Und dann gab es ein unangenehmes Erlebnis während eines Ausflugs. Die Klasse war an der Lochmühle, wo man Tiere füttern kann. Da haben drei Jungs aus unserer Klasse Tierfutter genommen, kamen zu meiner Freundin und mir und sagten: »Fresst doch, ihr seid doch Tiere!«
Wir waren die Fremden, wir waren merkwürdig angezogen, haben komisches Essen gegessen.
Ich kam an diesem Tag heulend nach Hause, habe es meinen Eltern erzählt, und sie entschieden, das nicht auf sich beruhen zu lassen. Die Mama meiner Freundin Lisa und mein Papa haben unseren Klassenlehrer aufgesucht und den Fall vorgetragen. Und dann gab es ein riesiges Tamtam mit den drei Jungs, und sie mussten sich vor der ganzen Klasse bei uns entschuldigen.

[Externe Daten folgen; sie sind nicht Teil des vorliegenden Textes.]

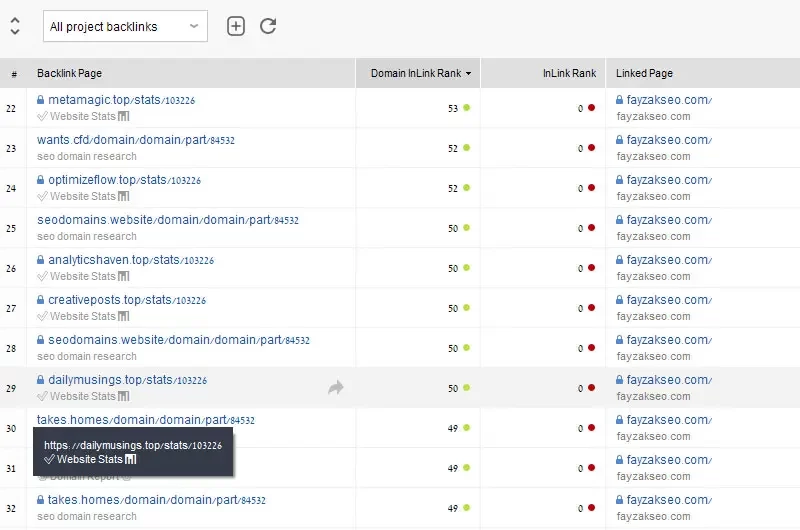Sort by InLink Rank column header
Screen dimensions: 800x530
tap(569, 73)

Trotzdem blieben wir Außenseiter. Es wurden Geburtstage gefeiert, zu denen alle eingeladen wurden, nur wir drei nicht. Es war fürchterlich und für uns nicht nachvollziehbar. In der sechsten Klasse hat sich das dann komplett gewendet. Man hatte mehr Bezug zueinander, hat sich auf einmal gegenseitig nach Hause eingeladen und gemeinsam Hausaufgaben gemacht. Die anderen Mädchen waren dann im Alter für die Batmizwa. Die Barmizwa der Jungs im Jahr darauf habe ich nicht mehr erlebt, denn wir hatten inzwischen alle die Schulen gewechselt, da die jüdische Schule damals nur bis zur sechsten Klasse ging.
BLASE Auf der neuen Schule bin ich zum ersten Mal mit nichtjüdischen Gleichaltrigen zusammengekommen. Ich war immer noch sehr eng mit meiner besten Freundin Lisa, die aber auf einer anderen Schule war. Die jüdische Community hat uns beiden gefehlt. Zu Hause hatten wir das nicht, das muss man klar sagen. Wir waren in Hinsicht auf das traditionell Jüdische unseren ahnungslosen Eltern längst weit voraus.

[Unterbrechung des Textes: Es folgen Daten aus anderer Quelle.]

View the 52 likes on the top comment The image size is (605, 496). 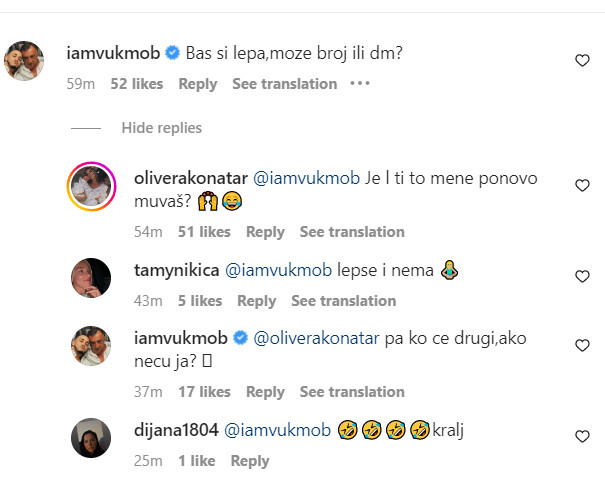click(136, 84)
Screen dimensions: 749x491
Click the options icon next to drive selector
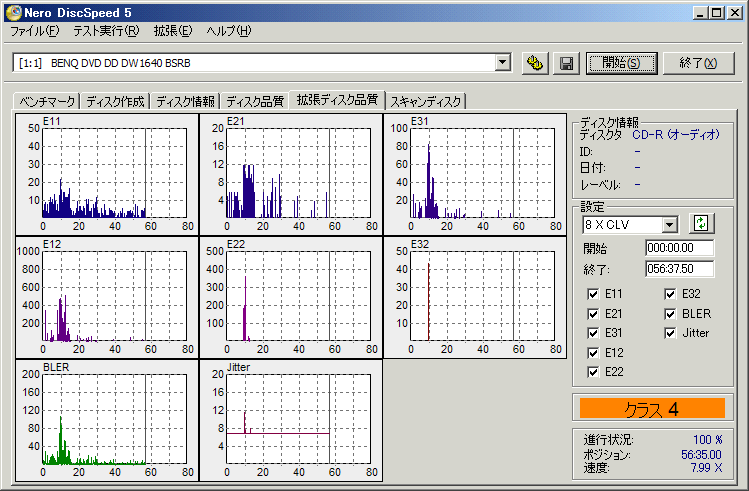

Wir haben von Machane zu Machane gelebt. Und weil uns das nicht reichte, ging ich mit Lisa sonntags ins Jugendzentrum. Da hatte man anderthalb Stunden, in denen man sich mit Gleichaltrigen traf. Es waren immer zwei Madrichim pro Gruppe da, die mit uns ein Thema entwickelten. Da war immer ein pädagogischer Aspekt dabei. Es konnte auch etwas Lustiges sein, bei dem man um ein Ziel kämpfte. Auch aktuell politische, größtenteils jüdische Themen, aber nicht nur. Mit meinen nichtjüdischen Mitschülern hat mich das noch mehr entfremdet, ich konnte einfach nichts mit ihnen anfangen.
Mein Leben spielte sich in einer jüdischen Blase ab – im Frankfurter Jugendzentrum und auf den Machanot in Bad Sobernheim, in Riccione und in Israel, an denen ich später auch als Madricha teilnahm. Man fühlte sich stark und unverwundbar. Das ist bis heute so geblieben.
BERUF Nach der Schule hatte ich den Wunsch, Lehrerin zu werden und in der jüdischen Schule zu unterrichten. Ich habe auch angefangen, auf Lehramt und Judaistik zu studieren. Sogar der berufliche Werdegang war also schon auf das Jüdische abgestimmt.
Irgendwann habe ich gespürt, dass das Lehramt nicht meins ist, und habe es abgebrochen. Ich machte eine Ausbildung zur Speditions- und Logistikkauffrau. Inzwischen leite ich in Berlin die operative Abteilung einer großen internationalen Spedition. Wir sind nicht nur auf Transporte spezialisiert, sondern auch auf alles, was mit Logistik, Lagerung und Zoll zu tun hat. Vor allem auch auf Kunden in der ehemaligen Sowjetunion. Da ich Russisch in Wort und Schrift beherrsche, besteht mein Arbeitsalltag inzwischen zu 80 Prozent aus russischer Korrespondenz. So kommen mir meine Sprachkenntnisse auch beruflich zugute.